▶ Your instructions: Keep the pictures out. Write out every line of the listing exactly.

▶ Provided data:
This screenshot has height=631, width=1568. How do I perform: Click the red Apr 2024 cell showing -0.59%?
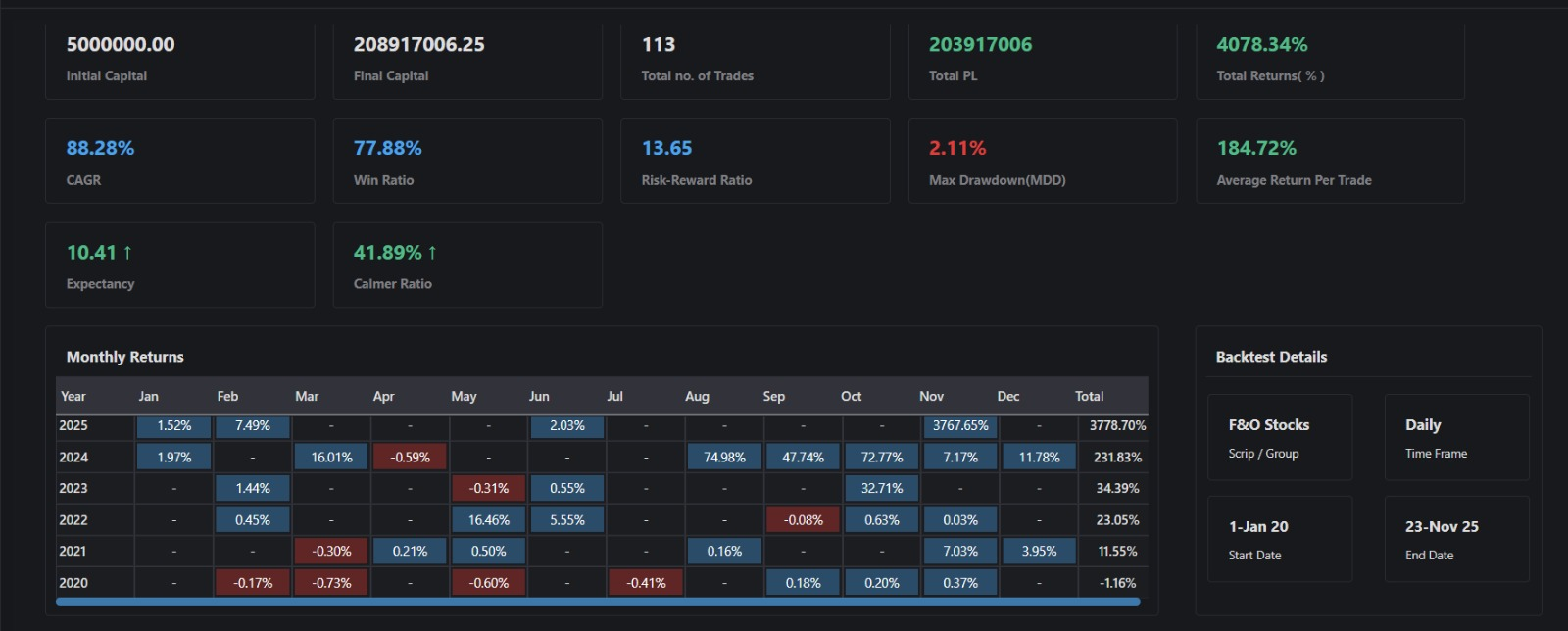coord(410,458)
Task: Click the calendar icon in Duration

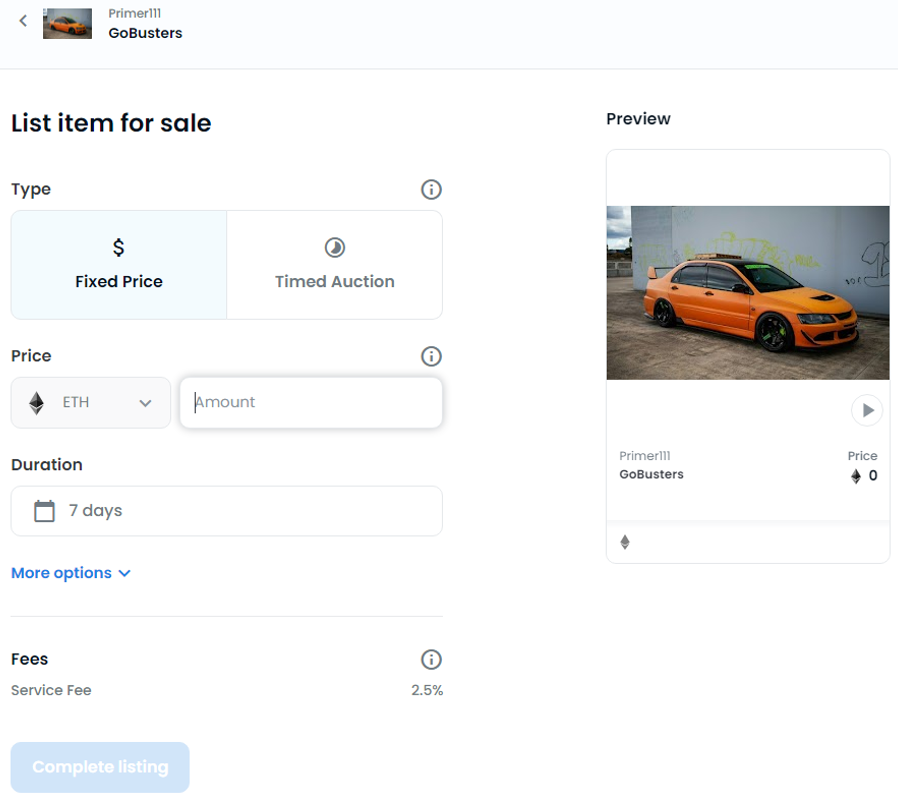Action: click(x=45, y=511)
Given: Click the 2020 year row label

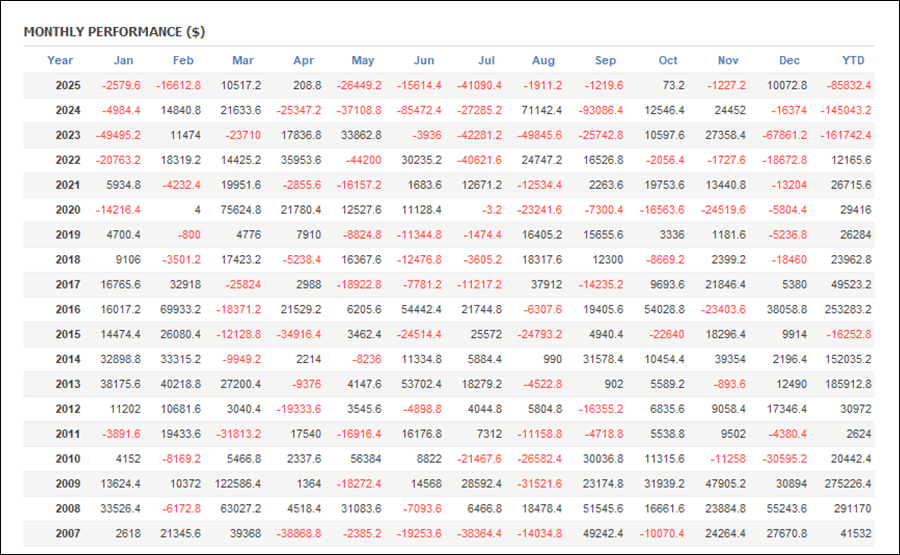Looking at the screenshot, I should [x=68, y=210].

▶ Exercise solution:
This screenshot has height=631, width=1568. How do I perform: Click the red Apr 2024 cell showing -0.59%?
coord(410,458)
Task: Click the calendar icon in Duration

Action: click(x=45, y=511)
Given: Click the 2020 year row label

Looking at the screenshot, I should [x=68, y=210].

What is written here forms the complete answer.